Written problem: Please repeat the data below word for word, keeping every line unchanged.

____ Input rows

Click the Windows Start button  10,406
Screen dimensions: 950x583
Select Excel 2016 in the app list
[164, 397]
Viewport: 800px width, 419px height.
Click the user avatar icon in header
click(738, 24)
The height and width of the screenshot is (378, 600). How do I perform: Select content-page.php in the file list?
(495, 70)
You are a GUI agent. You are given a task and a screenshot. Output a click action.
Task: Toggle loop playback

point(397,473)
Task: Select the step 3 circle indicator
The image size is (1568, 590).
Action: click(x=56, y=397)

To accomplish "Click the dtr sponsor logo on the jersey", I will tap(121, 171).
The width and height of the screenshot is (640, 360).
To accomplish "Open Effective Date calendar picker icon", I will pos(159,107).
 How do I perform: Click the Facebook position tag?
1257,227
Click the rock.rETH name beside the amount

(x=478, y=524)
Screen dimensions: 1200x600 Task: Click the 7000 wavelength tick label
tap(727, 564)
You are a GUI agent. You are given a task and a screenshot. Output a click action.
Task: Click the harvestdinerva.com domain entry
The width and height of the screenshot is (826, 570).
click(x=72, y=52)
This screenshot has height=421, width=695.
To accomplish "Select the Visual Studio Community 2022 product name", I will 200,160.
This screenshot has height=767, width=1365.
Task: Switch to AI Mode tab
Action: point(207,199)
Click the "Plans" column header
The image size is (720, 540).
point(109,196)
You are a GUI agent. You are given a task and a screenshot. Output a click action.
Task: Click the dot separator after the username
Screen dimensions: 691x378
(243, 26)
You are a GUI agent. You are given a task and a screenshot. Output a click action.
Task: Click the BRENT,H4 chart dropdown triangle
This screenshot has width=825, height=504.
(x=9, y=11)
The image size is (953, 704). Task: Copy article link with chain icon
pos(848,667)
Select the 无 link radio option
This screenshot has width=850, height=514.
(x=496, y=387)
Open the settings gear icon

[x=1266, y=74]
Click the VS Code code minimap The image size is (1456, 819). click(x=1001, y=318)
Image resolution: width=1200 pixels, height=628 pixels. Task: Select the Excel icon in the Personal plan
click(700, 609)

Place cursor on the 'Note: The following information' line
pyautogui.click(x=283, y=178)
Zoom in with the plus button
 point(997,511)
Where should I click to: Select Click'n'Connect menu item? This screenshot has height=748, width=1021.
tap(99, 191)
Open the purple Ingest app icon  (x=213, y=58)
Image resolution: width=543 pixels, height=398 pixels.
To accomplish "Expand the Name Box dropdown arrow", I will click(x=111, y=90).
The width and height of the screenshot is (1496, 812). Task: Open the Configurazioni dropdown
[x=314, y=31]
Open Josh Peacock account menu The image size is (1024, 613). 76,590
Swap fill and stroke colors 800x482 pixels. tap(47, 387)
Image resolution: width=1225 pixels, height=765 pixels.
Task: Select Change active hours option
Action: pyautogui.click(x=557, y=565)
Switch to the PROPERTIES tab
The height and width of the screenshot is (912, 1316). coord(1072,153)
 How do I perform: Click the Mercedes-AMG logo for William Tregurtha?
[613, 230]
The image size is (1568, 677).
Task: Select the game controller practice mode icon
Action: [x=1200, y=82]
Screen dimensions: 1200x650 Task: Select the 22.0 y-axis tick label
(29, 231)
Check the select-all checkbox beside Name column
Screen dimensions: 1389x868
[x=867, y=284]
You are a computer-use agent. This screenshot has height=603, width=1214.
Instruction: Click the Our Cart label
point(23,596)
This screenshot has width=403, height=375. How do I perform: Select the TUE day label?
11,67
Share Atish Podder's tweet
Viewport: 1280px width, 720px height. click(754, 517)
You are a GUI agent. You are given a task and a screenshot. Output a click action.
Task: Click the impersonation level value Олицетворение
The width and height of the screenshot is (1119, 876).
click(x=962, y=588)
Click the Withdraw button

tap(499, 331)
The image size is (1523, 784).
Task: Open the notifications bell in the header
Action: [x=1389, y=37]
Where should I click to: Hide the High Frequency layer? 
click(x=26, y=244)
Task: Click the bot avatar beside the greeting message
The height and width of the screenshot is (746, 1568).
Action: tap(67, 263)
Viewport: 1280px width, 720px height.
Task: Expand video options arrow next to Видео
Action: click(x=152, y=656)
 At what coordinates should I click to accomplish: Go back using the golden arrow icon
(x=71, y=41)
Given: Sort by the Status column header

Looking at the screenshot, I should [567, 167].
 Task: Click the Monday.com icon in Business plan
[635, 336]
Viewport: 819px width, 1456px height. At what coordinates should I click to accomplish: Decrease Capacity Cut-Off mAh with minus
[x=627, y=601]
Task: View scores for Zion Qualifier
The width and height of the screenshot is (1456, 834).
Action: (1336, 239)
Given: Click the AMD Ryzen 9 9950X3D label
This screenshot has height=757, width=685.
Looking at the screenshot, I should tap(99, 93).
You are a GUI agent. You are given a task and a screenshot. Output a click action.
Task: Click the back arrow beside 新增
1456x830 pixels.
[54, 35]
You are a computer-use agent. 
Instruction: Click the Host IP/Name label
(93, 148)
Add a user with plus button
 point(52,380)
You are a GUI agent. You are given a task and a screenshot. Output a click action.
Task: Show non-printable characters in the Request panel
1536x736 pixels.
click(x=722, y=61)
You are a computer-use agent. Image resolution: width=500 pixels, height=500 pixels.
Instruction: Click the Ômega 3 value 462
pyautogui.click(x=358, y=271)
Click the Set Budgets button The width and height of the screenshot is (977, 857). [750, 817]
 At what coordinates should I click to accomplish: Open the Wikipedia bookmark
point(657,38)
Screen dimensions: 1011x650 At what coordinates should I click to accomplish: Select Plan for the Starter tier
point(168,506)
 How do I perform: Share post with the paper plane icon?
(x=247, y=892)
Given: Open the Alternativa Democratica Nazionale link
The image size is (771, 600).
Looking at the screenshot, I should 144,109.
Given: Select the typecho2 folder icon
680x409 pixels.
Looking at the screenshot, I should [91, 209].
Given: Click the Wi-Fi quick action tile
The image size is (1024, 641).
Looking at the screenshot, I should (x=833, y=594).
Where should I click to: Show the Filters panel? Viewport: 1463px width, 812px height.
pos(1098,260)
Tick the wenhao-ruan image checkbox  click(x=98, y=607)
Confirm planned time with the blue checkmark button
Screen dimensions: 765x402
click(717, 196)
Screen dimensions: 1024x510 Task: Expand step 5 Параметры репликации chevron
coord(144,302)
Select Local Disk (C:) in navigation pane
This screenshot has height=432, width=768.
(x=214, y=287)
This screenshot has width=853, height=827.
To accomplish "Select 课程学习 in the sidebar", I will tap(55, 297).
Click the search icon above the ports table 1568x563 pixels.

________

Final answer:
Click the Windows Start button  10,406
Screen dimensions: 950x583
Select Excel 2016 in the app list
[164, 397]
Viewport: 800px width, 419px height.
Click the user avatar icon in header
click(738, 24)
The height and width of the screenshot is (378, 600). How do I perform: Select content-page.php in the file list?
(495, 70)
You are a GUI agent. You are given a task and a screenshot. Output a click action.
Task: Toggle loop playback

point(397,473)
Task: Select the step 3 circle indicator
The image size is (1568, 590).
Action: click(x=56, y=397)

To accomplish "Click the dtr sponsor logo on the jersey", I will tap(121, 171).
The width and height of the screenshot is (640, 360).
To accomplish "Open Effective Date calendar picker icon", I will pos(159,107).
 How do I perform: Click the Facebook position tag?
1257,227
Click the rock.rETH name beside the amount

(x=478, y=524)
Screen dimensions: 1200x600 Task: Click the 7000 wavelength tick label
tap(727, 564)
You are a GUI agent. You are given a task and a screenshot. Output a click action.
Task: Click the harvestdinerva.com domain entry
The width and height of the screenshot is (826, 570).
click(x=72, y=52)
This screenshot has height=421, width=695.
To accomplish "Select the Visual Studio Community 2022 product name", I will 200,160.
This screenshot has height=767, width=1365.
Task: Switch to AI Mode tab
Action: point(207,199)
Click the "Plans" column header
The image size is (720, 540).
point(109,196)
You are a GUI agent. You are given a task and a screenshot. Output a click action.
Task: Click the dot separator after the username
Screen dimensions: 691x378
(243, 26)
You are a GUI agent. You are given a task and a screenshot. Output a click action.
Task: Click the BRENT,H4 chart dropdown triangle
This screenshot has width=825, height=504.
(x=9, y=11)
The image size is (953, 704). Task: Copy article link with chain icon
pos(848,667)
Select the 无 link radio option
This screenshot has width=850, height=514.
(x=496, y=387)
Open the settings gear icon

[x=1266, y=74]
Click the VS Code code minimap The image size is (1456, 819). click(x=1001, y=318)
Image resolution: width=1200 pixels, height=628 pixels. Task: Select the Excel icon in the Personal plan
click(700, 609)

Place cursor on the 'Note: The following information' line
pyautogui.click(x=283, y=178)
Zoom in with the plus button
 point(997,511)
Where should I click to: Select Click'n'Connect menu item? This screenshot has height=748, width=1021.
tap(99, 191)
Open the purple Ingest app icon  (x=213, y=58)
Image resolution: width=543 pixels, height=398 pixels.
To accomplish "Expand the Name Box dropdown arrow", I will click(x=111, y=90).
The width and height of the screenshot is (1496, 812). Task: Open the Configurazioni dropdown
[x=314, y=31]
Open Josh Peacock account menu The image size is (1024, 613). 76,590
Swap fill and stroke colors 800x482 pixels. tap(47, 387)
Image resolution: width=1225 pixels, height=765 pixels.
Task: Select Change active hours option
Action: pyautogui.click(x=557, y=565)
Switch to the PROPERTIES tab
The height and width of the screenshot is (912, 1316). coord(1072,153)
 How do I perform: Click the Mercedes-AMG logo for William Tregurtha?
[613, 230]
The image size is (1568, 677).
Task: Select the game controller practice mode icon
Action: [x=1200, y=82]
Screen dimensions: 1200x650 Task: Select the 22.0 y-axis tick label
(29, 231)
Check the select-all checkbox beside Name column
Screen dimensions: 1389x868
[x=867, y=284]
You are a computer-use agent. This screenshot has height=603, width=1214.
Instruction: Click the Our Cart label
point(23,596)
This screenshot has width=403, height=375. How do I perform: Select the TUE day label?
11,67
Share Atish Podder's tweet
Viewport: 1280px width, 720px height. click(754, 517)
You are a GUI agent. You are given a task and a screenshot. Output a click action.
Task: Click the impersonation level value Олицетворение
The width and height of the screenshot is (1119, 876).
click(x=962, y=588)
Click the Withdraw button

tap(499, 331)
The image size is (1523, 784).
Task: Open the notifications bell in the header
Action: [x=1389, y=37]
Where should I click to: Hide the High Frequency layer? 
click(x=26, y=244)
Task: Click the bot avatar beside the greeting message
The height and width of the screenshot is (746, 1568).
Action: tap(67, 263)
Viewport: 1280px width, 720px height.
Task: Expand video options arrow next to Видео
Action: click(x=152, y=656)
 At what coordinates should I click to accomplish: Go back using the golden arrow icon
(x=71, y=41)
Given: Sort by the Status column header

Looking at the screenshot, I should [567, 167].
 Task: Click the Monday.com icon in Business plan
[635, 336]
Viewport: 819px width, 1456px height. At what coordinates should I click to accomplish: Decrease Capacity Cut-Off mAh with minus
[x=627, y=601]
Task: View scores for Zion Qualifier
The width and height of the screenshot is (1456, 834).
Action: (1336, 239)
Given: Click the AMD Ryzen 9 9950X3D label
This screenshot has height=757, width=685.
Looking at the screenshot, I should tap(99, 93).
You are a GUI agent. You are given a task and a screenshot. Output a click action.
Task: Click the back arrow beside 新增
1456x830 pixels.
[54, 35]
You are a computer-use agent. 
Instruction: Click the Host IP/Name label
(93, 148)
Add a user with plus button
 point(52,380)
You are a GUI agent. You are given a task and a screenshot. Output a click action.
Task: Show non-printable characters in the Request panel
1536x736 pixels.
click(x=722, y=61)
You are a computer-use agent. Image resolution: width=500 pixels, height=500 pixels.
Instruction: Click the Ômega 3 value 462
pyautogui.click(x=358, y=271)
Click the Set Budgets button The width and height of the screenshot is (977, 857). [750, 817]
 At what coordinates should I click to accomplish: Open the Wikipedia bookmark
point(657,38)
Screen dimensions: 1011x650 At what coordinates should I click to accomplish: Select Plan for the Starter tier
point(168,506)
 How do I perform: Share post with the paper plane icon?
(x=247, y=892)
Given: Open the Alternativa Democratica Nazionale link
The image size is (771, 600).
Looking at the screenshot, I should 144,109.
Given: Select the typecho2 folder icon
680x409 pixels.
Looking at the screenshot, I should [91, 209].
Given: Click the Wi-Fi quick action tile
The image size is (1024, 641).
Looking at the screenshot, I should (x=833, y=594).
Where should I click to: Show the Filters panel? Viewport: 1463px width, 812px height.
pos(1098,260)
Tick the wenhao-ruan image checkbox  click(x=98, y=607)
Confirm planned time with the blue checkmark button
Screen dimensions: 765x402
click(717, 196)
Screen dimensions: 1024x510 Task: Expand step 5 Параметры репликации chevron
coord(144,302)
Select Local Disk (C:) in navigation pane
This screenshot has height=432, width=768.
(x=214, y=287)
This screenshot has width=853, height=827.
To accomplish "Select 课程学习 in the sidebar", I will tap(55, 297).
Click the search icon above the ports table 1568x563 pixels.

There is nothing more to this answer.